My point is that without this patch all long divisions are bypassed. And generally it is a very useful optimization. But in some rare cases this optimization is useless (not harmful) and we would like to disable it. Such disabling is quite risky, because we may get significant performance degradation not bypassing a wrong division. So, here "safety" means "bypass when in doubt".

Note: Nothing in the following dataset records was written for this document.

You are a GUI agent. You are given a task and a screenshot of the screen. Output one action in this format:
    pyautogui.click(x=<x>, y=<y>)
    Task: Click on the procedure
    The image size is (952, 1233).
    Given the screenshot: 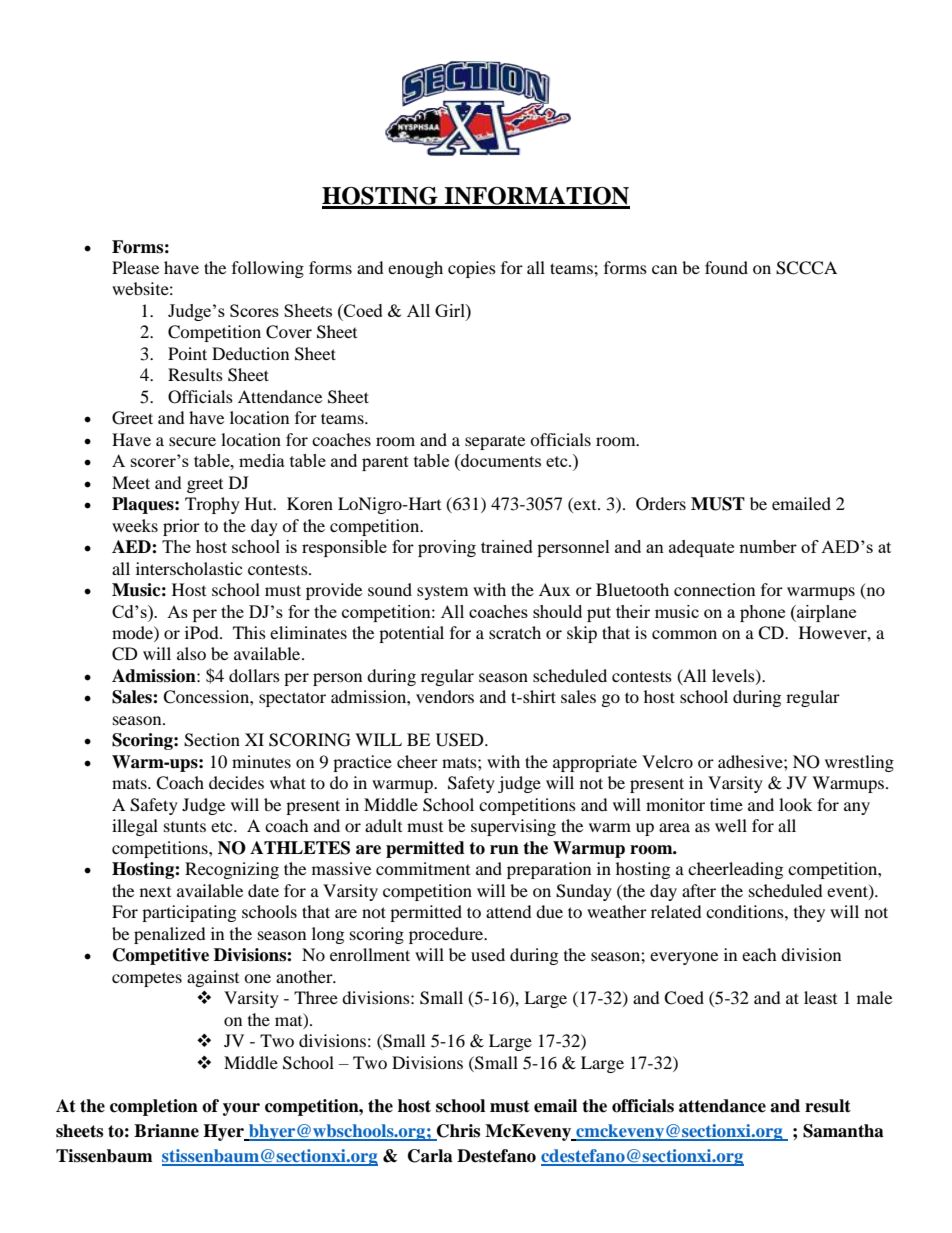 What is the action you would take?
    pyautogui.click(x=447, y=935)
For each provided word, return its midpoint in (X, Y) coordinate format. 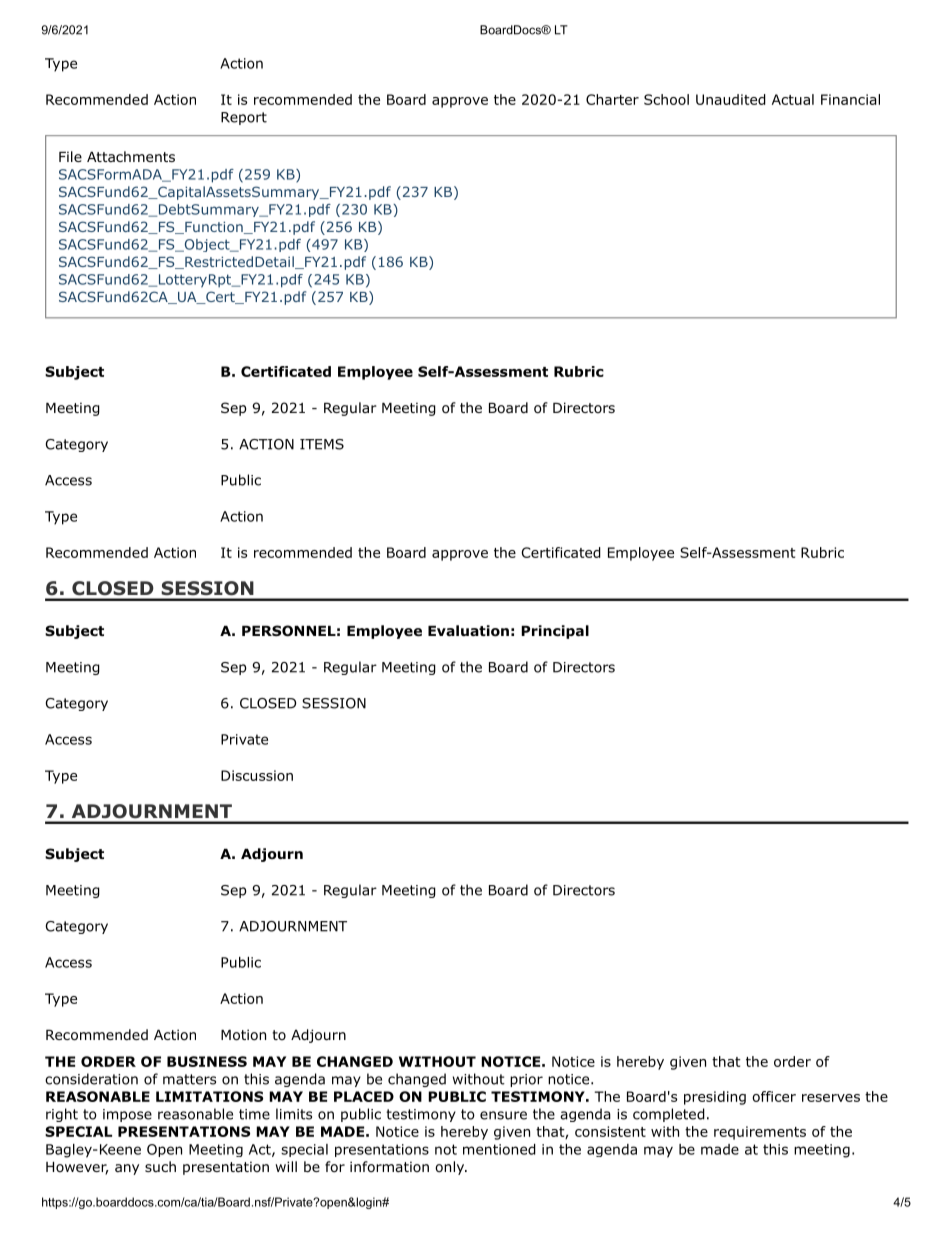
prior (526, 1080)
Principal (555, 632)
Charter (612, 99)
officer (774, 1096)
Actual (793, 99)
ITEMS (322, 444)
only (450, 1168)
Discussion (257, 775)
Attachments (131, 156)
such (160, 1166)
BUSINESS (207, 1061)
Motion (243, 1035)
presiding (715, 1098)
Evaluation (468, 631)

> I do have a major safety concern here, but it's about how isHashLikeValue is being used in getValueRange. Regardless of whether we use any_of or all_of here, it is *not* safe to return VALRNG_LONG if isHashLikeValue(V). If we return VALRNG_LONG, that is a *promise* that the value is long, and we take advantage of this explicit promise. isHashLikeValue is *not* a promise that the value is long; it's just a heuristic. So that whole thing needs to change. Please also add tests to catch this tricky bug.
> 
> (Perhaps you were accidentally working around this bug in getValueRange by using all_of here and that's the source of this confusion.)

Actually, the comment at VALRNG_LONG declaration says that it is not a promise. VALRNG_LONG means that a value is *unlikely* to fit into the shorter type. If we needed a promise, we would use ValueTracking only and would never introduce an additional analysis in isHashLikeValue. But for this particular optimization it doesn't matter if a value is *guaranteed* to be long or if it is just *likely* to be long.